● **Data excerpts**
....................

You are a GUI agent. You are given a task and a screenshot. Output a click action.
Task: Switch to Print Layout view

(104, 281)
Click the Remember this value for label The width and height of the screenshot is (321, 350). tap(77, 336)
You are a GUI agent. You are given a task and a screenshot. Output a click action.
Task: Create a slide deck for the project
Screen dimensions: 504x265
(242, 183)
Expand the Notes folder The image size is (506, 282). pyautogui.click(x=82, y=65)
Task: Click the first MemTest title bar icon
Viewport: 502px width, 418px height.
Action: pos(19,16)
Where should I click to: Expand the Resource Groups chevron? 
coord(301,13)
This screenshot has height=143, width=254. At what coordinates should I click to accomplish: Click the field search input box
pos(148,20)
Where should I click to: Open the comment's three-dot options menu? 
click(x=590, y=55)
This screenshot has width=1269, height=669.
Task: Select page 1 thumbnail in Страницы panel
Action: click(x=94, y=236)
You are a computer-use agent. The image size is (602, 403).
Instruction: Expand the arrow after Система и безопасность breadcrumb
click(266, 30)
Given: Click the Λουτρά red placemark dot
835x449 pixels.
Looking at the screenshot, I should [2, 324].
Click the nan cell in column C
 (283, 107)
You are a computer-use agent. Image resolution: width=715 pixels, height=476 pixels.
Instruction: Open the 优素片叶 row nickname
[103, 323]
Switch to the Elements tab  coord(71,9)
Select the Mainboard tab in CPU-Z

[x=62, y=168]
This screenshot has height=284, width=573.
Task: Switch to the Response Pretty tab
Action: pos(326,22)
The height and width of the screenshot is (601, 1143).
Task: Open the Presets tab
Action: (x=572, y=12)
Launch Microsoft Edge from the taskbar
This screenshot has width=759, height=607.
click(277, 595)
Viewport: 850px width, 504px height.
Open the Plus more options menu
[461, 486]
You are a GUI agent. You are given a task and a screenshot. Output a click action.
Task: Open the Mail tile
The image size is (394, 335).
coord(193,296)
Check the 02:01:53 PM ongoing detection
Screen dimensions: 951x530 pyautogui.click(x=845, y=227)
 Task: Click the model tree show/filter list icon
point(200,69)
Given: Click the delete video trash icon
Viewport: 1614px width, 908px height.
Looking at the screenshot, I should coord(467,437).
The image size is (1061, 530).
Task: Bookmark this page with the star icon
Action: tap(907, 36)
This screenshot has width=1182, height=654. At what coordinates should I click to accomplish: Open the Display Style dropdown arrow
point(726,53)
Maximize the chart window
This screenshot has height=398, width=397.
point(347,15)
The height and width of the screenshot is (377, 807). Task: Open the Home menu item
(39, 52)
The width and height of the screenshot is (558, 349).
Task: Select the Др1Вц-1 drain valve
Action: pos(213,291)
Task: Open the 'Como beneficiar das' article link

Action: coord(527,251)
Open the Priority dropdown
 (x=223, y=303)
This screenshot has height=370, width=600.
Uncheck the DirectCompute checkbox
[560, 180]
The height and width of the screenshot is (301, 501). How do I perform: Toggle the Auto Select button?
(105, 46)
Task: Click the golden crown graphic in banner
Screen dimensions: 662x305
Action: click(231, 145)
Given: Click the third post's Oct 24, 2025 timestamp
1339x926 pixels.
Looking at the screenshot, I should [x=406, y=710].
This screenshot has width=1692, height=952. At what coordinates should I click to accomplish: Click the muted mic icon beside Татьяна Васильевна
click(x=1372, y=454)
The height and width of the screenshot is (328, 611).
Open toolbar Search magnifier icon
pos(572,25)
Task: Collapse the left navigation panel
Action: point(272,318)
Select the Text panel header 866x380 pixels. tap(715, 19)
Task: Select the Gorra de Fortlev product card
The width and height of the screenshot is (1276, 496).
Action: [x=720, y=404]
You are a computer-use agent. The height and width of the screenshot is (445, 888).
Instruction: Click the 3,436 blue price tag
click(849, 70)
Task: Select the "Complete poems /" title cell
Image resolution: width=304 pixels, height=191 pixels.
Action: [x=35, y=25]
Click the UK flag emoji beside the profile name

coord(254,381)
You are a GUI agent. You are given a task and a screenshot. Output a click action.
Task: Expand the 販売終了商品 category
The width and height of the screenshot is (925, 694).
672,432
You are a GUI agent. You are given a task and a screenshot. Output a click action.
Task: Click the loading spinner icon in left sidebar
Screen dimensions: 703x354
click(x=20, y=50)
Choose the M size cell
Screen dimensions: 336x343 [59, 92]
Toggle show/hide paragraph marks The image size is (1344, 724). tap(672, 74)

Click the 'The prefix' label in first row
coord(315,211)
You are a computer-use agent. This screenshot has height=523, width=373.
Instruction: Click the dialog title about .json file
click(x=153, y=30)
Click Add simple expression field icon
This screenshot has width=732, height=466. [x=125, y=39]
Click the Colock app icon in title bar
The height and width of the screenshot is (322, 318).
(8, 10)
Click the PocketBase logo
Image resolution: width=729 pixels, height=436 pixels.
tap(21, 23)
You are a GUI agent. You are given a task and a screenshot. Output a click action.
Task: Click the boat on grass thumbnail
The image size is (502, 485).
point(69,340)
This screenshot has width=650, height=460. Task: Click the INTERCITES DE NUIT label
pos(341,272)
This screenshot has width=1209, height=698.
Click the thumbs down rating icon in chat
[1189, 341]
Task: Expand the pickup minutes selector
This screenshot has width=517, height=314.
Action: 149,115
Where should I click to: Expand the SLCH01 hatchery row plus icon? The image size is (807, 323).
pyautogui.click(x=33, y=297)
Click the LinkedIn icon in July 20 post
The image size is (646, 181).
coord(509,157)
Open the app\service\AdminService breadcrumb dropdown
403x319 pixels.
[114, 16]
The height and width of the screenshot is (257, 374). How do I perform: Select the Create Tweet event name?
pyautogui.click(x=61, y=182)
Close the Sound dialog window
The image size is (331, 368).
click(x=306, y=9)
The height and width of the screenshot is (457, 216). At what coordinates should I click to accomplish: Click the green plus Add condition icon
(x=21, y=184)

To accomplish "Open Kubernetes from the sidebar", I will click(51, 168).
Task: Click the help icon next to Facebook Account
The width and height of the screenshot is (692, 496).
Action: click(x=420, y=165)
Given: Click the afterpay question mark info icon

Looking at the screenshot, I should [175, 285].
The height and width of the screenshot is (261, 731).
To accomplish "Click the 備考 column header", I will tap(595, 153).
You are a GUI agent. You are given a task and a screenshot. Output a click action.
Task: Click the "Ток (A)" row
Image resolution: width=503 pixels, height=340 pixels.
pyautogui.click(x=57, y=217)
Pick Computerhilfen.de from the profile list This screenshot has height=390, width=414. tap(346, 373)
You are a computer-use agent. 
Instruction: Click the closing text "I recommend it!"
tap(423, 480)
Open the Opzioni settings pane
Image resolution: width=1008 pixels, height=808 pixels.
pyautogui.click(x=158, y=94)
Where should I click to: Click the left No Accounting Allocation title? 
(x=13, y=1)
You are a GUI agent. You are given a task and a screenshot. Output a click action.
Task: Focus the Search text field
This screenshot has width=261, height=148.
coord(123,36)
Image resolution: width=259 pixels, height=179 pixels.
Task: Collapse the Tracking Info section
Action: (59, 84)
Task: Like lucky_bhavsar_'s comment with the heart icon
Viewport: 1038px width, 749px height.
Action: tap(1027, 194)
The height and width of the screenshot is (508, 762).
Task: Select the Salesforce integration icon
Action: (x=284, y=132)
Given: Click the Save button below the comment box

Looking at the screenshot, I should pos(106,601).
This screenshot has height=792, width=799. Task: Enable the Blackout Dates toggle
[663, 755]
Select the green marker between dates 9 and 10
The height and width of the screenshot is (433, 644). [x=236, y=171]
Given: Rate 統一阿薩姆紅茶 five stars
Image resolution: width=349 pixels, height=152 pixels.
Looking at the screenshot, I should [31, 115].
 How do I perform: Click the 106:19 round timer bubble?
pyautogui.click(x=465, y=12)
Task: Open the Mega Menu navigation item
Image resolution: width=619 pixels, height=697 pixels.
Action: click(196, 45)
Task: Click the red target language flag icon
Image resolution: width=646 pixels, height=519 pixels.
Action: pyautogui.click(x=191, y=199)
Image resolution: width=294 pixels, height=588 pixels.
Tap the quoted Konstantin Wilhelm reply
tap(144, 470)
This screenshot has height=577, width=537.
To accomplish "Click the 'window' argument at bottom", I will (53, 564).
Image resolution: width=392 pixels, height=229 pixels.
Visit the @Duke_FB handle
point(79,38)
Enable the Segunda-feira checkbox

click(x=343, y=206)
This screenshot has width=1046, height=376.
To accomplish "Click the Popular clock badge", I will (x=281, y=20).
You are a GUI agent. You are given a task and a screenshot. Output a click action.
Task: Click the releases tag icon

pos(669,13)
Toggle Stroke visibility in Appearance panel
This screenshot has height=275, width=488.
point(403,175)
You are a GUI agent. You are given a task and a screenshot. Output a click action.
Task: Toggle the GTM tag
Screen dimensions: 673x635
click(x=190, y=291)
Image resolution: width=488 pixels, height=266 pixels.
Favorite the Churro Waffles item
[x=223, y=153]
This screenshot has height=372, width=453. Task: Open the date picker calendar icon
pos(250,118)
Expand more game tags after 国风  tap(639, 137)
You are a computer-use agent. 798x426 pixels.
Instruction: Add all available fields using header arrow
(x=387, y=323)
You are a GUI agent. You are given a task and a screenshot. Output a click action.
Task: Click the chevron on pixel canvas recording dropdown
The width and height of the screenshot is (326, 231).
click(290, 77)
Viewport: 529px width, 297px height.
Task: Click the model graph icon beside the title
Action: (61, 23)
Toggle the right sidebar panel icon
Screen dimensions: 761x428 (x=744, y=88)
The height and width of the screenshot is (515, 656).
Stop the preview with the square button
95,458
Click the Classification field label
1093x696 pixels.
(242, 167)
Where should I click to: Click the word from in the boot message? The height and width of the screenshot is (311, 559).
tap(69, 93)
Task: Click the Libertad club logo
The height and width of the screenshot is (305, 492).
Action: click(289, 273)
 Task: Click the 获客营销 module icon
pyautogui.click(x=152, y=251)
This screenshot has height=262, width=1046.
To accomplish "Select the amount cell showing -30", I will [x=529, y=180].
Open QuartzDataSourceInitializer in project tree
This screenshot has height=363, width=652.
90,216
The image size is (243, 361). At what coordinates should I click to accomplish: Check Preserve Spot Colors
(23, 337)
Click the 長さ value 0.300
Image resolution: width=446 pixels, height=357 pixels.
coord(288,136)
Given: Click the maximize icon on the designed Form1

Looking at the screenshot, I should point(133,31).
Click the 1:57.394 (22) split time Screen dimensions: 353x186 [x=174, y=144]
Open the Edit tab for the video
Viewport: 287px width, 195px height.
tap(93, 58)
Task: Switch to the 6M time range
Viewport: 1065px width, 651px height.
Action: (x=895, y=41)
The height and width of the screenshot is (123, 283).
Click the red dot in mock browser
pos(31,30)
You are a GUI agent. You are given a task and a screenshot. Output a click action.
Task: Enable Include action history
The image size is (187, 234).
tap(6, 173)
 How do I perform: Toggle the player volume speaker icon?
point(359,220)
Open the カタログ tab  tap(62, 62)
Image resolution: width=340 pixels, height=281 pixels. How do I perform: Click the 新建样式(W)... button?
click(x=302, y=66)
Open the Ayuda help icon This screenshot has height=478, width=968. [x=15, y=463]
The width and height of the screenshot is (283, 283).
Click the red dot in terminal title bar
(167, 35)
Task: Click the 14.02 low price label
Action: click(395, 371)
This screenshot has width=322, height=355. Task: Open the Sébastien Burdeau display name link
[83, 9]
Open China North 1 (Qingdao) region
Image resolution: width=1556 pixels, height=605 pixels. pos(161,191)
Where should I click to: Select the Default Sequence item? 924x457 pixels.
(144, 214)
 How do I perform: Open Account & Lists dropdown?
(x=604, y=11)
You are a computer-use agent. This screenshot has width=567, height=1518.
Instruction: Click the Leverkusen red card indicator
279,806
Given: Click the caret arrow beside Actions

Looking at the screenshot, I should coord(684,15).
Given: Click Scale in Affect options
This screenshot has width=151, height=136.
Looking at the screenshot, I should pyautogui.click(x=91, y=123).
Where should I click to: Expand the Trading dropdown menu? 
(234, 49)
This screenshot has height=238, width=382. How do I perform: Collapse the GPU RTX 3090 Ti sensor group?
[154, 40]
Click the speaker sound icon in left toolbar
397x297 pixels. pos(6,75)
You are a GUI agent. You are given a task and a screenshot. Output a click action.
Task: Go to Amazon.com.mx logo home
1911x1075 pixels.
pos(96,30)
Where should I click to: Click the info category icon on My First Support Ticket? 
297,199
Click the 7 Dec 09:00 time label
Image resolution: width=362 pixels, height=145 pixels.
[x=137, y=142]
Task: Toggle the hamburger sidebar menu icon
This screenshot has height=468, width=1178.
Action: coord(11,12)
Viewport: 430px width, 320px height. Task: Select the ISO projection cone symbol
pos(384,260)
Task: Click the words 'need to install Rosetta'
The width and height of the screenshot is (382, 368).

....................

● **How to complete this task**
Retype, exactly and with nothing added, the lines of the material above from the first through the one that contains "Task: Click the first MemTest title bar icon".

● **Written solution**
You are a GUI agent. You are given a task and a screenshot. Output a click action.
Task: Switch to Print Layout view

(104, 281)
Click the Remember this value for label The width and height of the screenshot is (321, 350). tap(77, 336)
You are a GUI agent. You are given a task and a screenshot. Output a click action.
Task: Create a slide deck for the project
Screen dimensions: 504x265
(242, 183)
Expand the Notes folder The image size is (506, 282). pyautogui.click(x=82, y=65)
Task: Click the first MemTest title bar icon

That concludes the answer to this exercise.